第10話 鉄板な二人
「ルティア嬢を見つけては率先して絡んでいってぎゃあぎゃあ喧嘩してよくわからない勝負を繰り返して」
「姿を現すや「ルティアはどこだ!?勝負しろ!」と叫んでまっすぐにルティア嬢のもとに走っていって社交もなにもかもそっちのけで二人の世界を繰り広げているんだから、最初は「王太子妃の座」を狙う気満々だったご令嬢もその親達もそのうち戦意喪失したよね」
そう。ガルヴィードはまったく自覚していなかったが、あの夢を見るよりも遙かに前から、貴族達の間では「王太子の相手はルティア嬢しかいない」が共通認識となって存在していたのである。
なにせガルヴィードはルティアしか目に入っていないのだ。本当に、まったく、少しも、他のご令嬢に目を向けない。
由緒正しい公爵令嬢にも絶世の美女と名高い侯爵令嬢にも裕福な伯爵令嬢にも目もくれず素通りして、ルティアにまっしぐらな王太子に、周囲の者達は早々に戦線離脱を表明したのだ。勝てない、と。
なにせ、ルティアがいないとガルヴィードは生きていけないのだ。
あまりに息子がルティアしか見ていないことを心配した国王命令で、伯爵がルティアを二ヶ月ほど自領に連れ帰ったことがあった。
その二ヶ月間のガルヴィードを見ていた者達は「生ける屍とはこのことか」という有様を嫌というほど見せられた。
なにをしてても心ここにあらずでぼーっとして、食欲もなく、終いには「豪華なパーティーを開こう!」と提案した国王に「なんのために?ルティアがいないのに?」と死んだ目で返したほどの狂気を見せつけられて、「伯爵令嬢を王太子妃になどできるか!」といき巻いていた国王も高位貴族達も「伯爵令嬢でいいです」と意見を変えたのだ。むしろキミしかいない。キミじゃなきゃ駄目だ。

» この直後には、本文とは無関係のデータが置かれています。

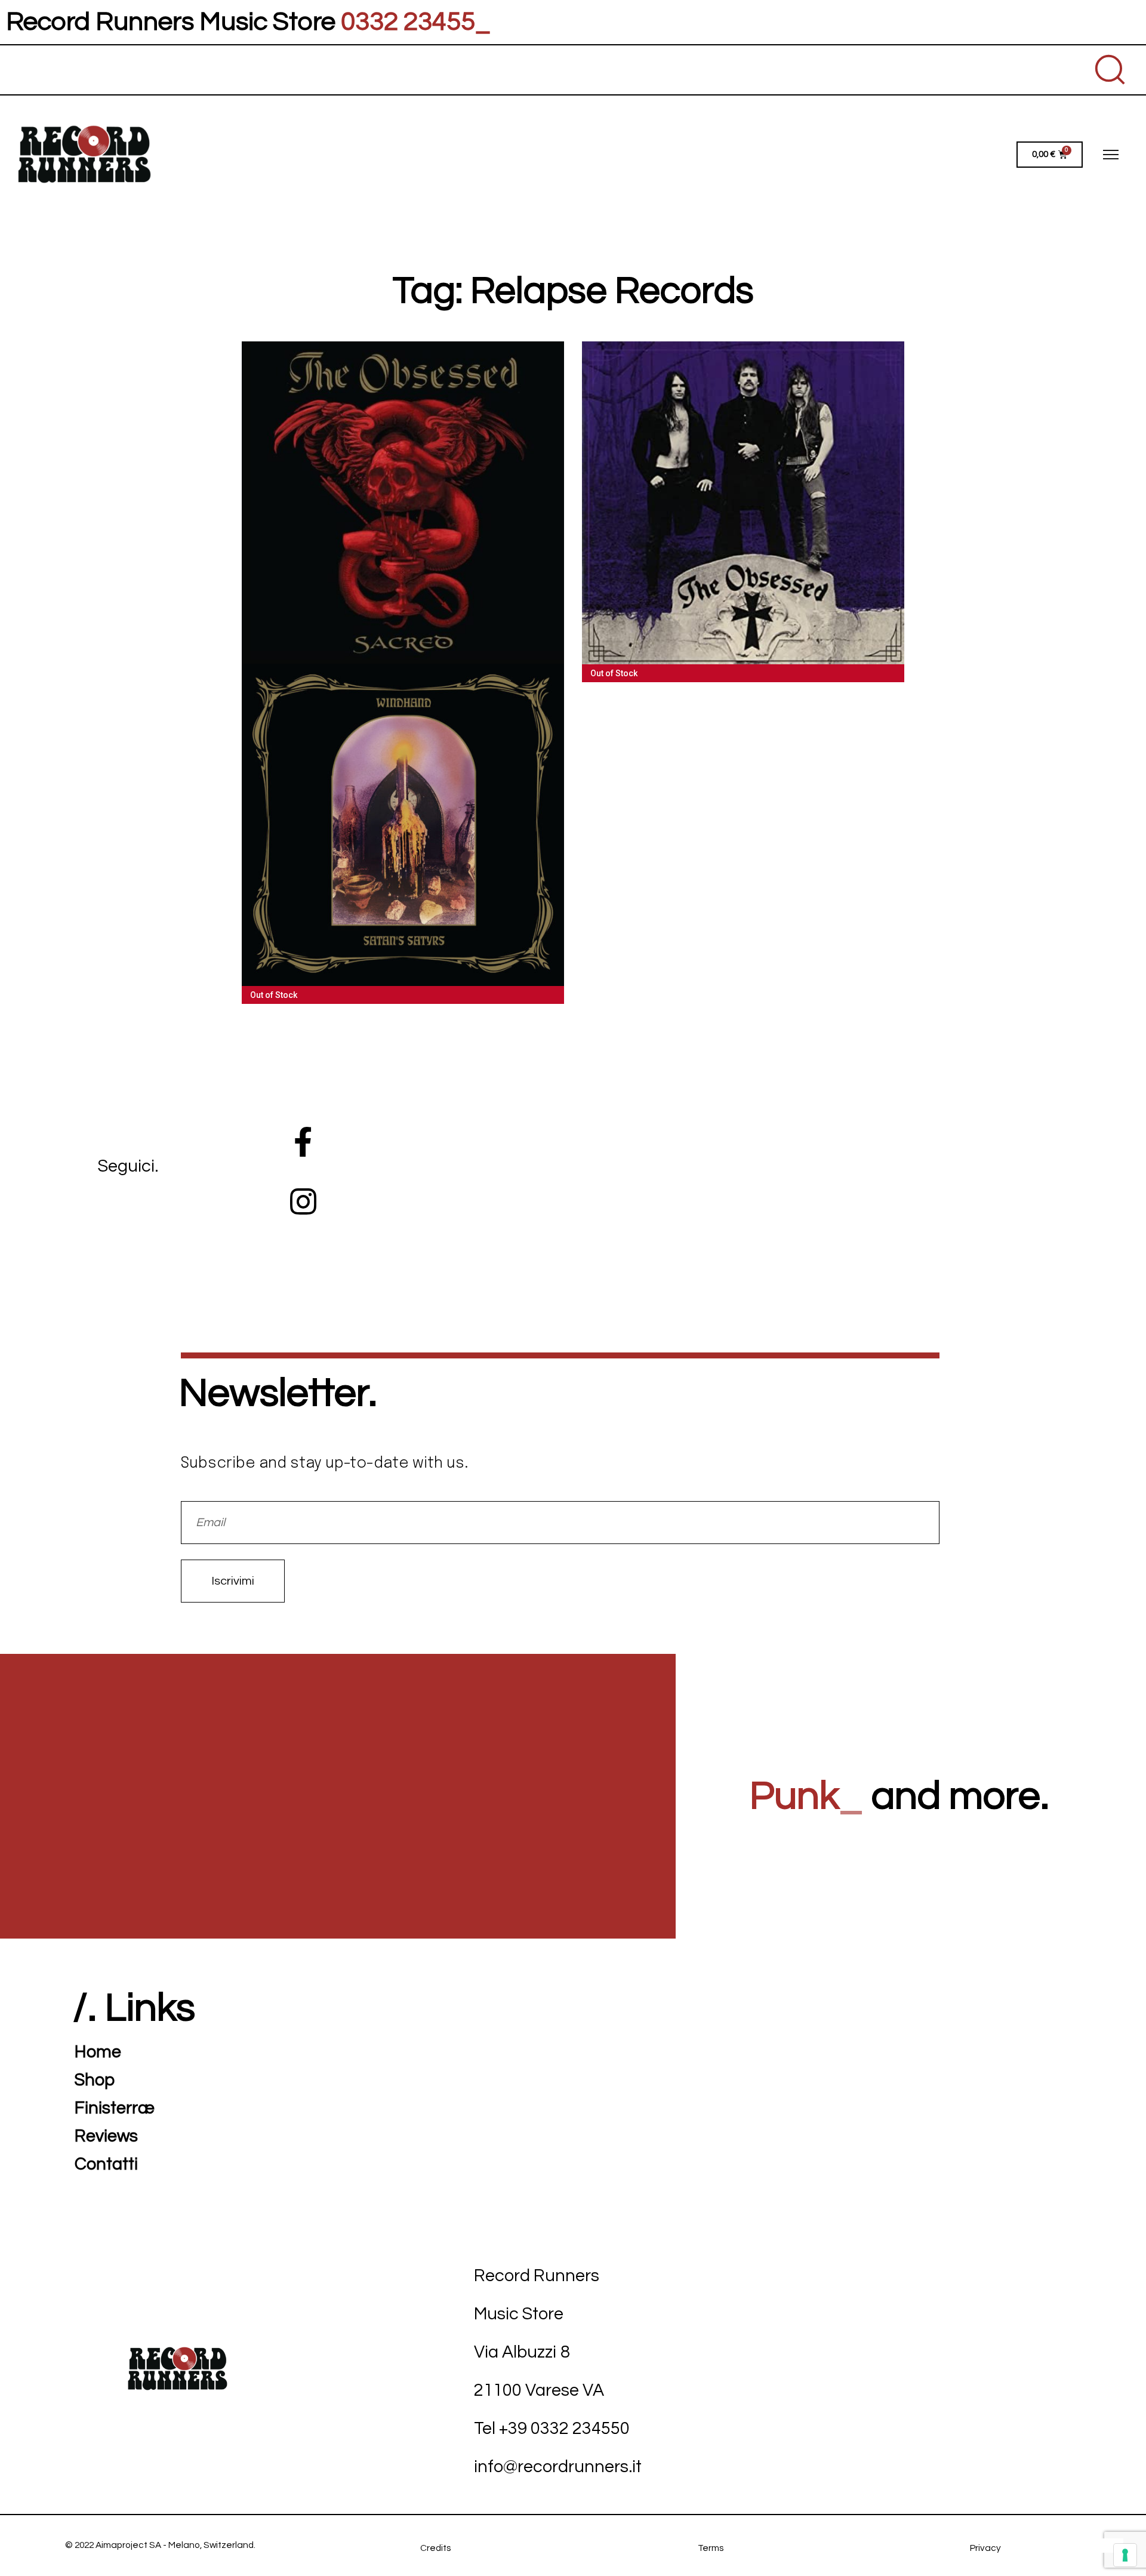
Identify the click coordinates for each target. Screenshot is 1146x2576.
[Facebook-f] (303, 1142)
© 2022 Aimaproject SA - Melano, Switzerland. (160, 2545)
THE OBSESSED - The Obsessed (743, 505)
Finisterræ (115, 2108)
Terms (710, 2548)
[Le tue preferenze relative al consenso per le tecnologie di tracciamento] (1125, 2555)
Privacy (985, 2548)
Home (98, 2052)
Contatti (106, 2164)
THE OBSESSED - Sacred (403, 495)
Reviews (106, 2136)
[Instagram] (303, 1201)
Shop (95, 2080)
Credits (435, 2548)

そんなこんなでルティアが王都に戻されると、ガルヴィードは一瞬で復活した。
そんな有様で、周りは皆「あの二人は鉄板だから」と認識しているにも関わらず何故いままで婚約すらしていなかったかというと、鉄板すぎて必要性を感じなかったという一点に尽きる。
「どうせお互いしか見てないし、周りはもう横やり入れる奴なんかいっさい存在しないし」
「時期が来たらどうせなるようになるんだろって思ってたし」
「魔王復活というイレギュラーが起きたからとっととくっつけようってなっただけで、それが無くてもどうせいずれ結婚してたし」
「いやいやいやちょっと待て!!」
あまりのことに絶句していたガルヴィードだが、そんな馬鹿なことがあるものかと側近候補達の話に口を挟んだ。